ФРАГМЕНТ ДОКУМЕНТА>
···
Г-жа Б. в качестве объекта аналитической музыкальной терапии

Мы встретились с пациенткой спустя год. О встрече попросила она сама во время медицинского осмотра. От нас она уже узнала, что мы рассматриваем музыкальную терапию как психотерапию. Г-жа Б. пожаловалась на отсутствие у себя решимости вновь сесть за руль своего автомобиля. И даже все рекомендации ее терапевта не принесли никакого результата.

В решении проблемы «Я хочу за руль, но не могу» музыка помогла ей избавиться от воспоминаний о той ужасной аварии. Травма мозга была вылечена, а вот шоковые переживания не изгладились из памяти.

Г-жа Б. сказала нам, что во время той злополучной поездки слушала в машине музыку, точнее, моцартовский фортепианный концерт ре минор. Она также смогла припомнить, что перед аварией как раз началась медленная часть концерта, и она еще успела поразиться тому, насколько же ей нравится новая интерпретация данного произведения. Все остальное она уже не помнила.

Мы достали именно этот моцартовский фортепианный концерт ре минор и именно в этом исполнении, после чего вместе прослушали его первую часть. И только началась средняя часть концерта, г-жа Б. стала конвульсивно вздрагивать, музыку пришлось выключить и поменять тему нашего разговора. Звучание средней части концерта ре минор олицетворяло для г-жи Б. повторение случившегося несчастья, и нам понадобилось еще шесть встреч, чтобы проработать все ее переживания.

Моцартовский концерт ре минор был при этом «якорем», который тянул г-жу Б. на дно воспоминаний о случившемся с нею несчастье. Несчастье, к воспоминаниям о котором она подходила рационально, но не могла противостоять бессознательному.
···
ПОКАЗАННЫЕ ДАННЫЕ>
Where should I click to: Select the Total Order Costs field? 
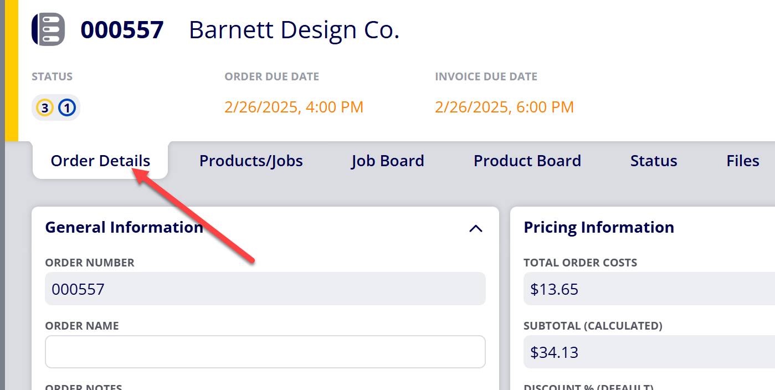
···
ЧТО СДЕЛАТЬ>
Как дословно звучит весь приведенный выше фрагмент о музыкальной терапии г-жи Б.? Повторите его целиком, не меняя ни слова.

РЕЗУЛЬТАТ ЗАДАНИЯ>
Г-жа Б. в качестве объекта аналитической музыкальной терапии

Мы встретились с пациенткой спустя год. О встрече попросила она сама во время медицинского осмотра. От нас она уже узнала, что мы рассматриваем музыкальную терапию как психотерапию. Г-жа Б. пожаловалась на отсутствие у себя решимости вновь сесть за руль своего автомобиля. И даже все рекомендации ее терапевта не принесли никакого результата.

В решении проблемы «Я хочу за руль, но не могу» музыка помогла ей избавиться от воспоминаний о той ужасной аварии. Травма мозга была вылечена, а вот шоковые переживания не изгладились из памяти.

Г-жа Б. сказала нам, что во время той злополучной поездки слушала в машине музыку, точнее, моцартовский фортепианный концерт ре минор. Она также смогла припомнить, что перед аварией как раз началась медленная часть концерта, и она еще успела поразиться тому, насколько же ей нравится новая интерпретация данного произведения. Все остальное она уже не помнила.

Мы достали именно этот моцартовский фортепианный концерт ре минор и именно в этом исполнении, после чего вместе прослушали его первую часть. И только началась средняя часть концерта, г-жа Б. стала конвульсивно вздрагивать, музыку пришлось выключить и поменять тему нашего разговора. Звучание средней части концерта ре минор олицетворяло для г-жи Б. повторение случившегося несчастья, и нам понадобилось еще шесть встреч, чтобы проработать все ее переживания.

Моцартовский концерт ре минор был при этом «якорем», который тянул г-жу Б. на дно воспоминаний о случившемся с нею несчастье. Несчастье, к воспоминаниям о котором она подходила рационально, но не могла противостоять бессознательному.